Ainsmith was known for his toughness on the field. Walter Johnson said that if Ainsmith was bleeding from being spiked by an opposing player, Ainsmith would refuse assistance from the team trainer, denying that he was injured. In 1913, as a member of the Washington Senators, Ainsmith was suspended by Ban Johnson for throwing dirt at umpire Peter McLaughlin.

On April 21, 1915, Ainsmith was sentenced to 30 days at Occoquan Workhouse for an assault on a streetcar operator in Washington, D.C.

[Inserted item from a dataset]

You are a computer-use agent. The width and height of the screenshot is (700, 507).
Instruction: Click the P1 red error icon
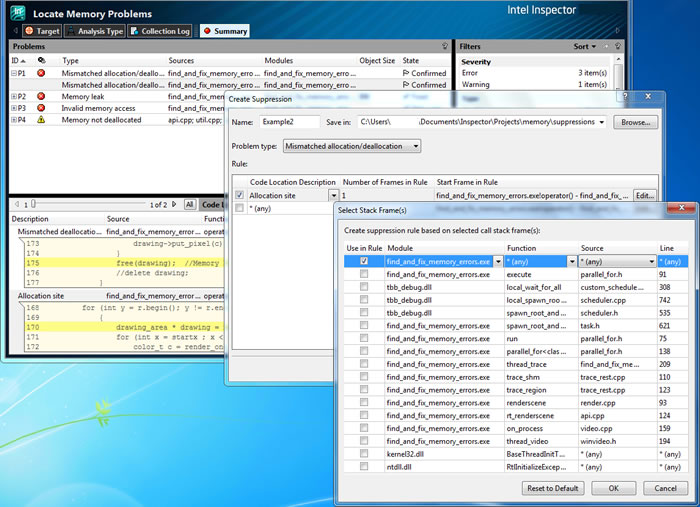coord(42,73)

In 1918, Ainsmith was drafted into the United States armed forces. He appealed to the United States Department of War for an exemption from the draft, but Secretary of War Newton D. Baker ruled that baseball was not an exempt occupation.

== Later life ==
In 1925, Ainsmith promoted a tour of an American teenage female baseball team which he led through East Asia. After suffering financial losses, Ainsmith reportedly abandoned the girls and returned to the United States on his own.

Ainsmith also worked as a scout in the New York Giants organization. In the early 1940s, he provided a scouting report on pitcher Sal Maglie that, though lukewarm, led to Maglie being drafted by the Giants. Ainsmith managed the 1947 Rockford Peaches in the All-American Girls Professional Baseball League.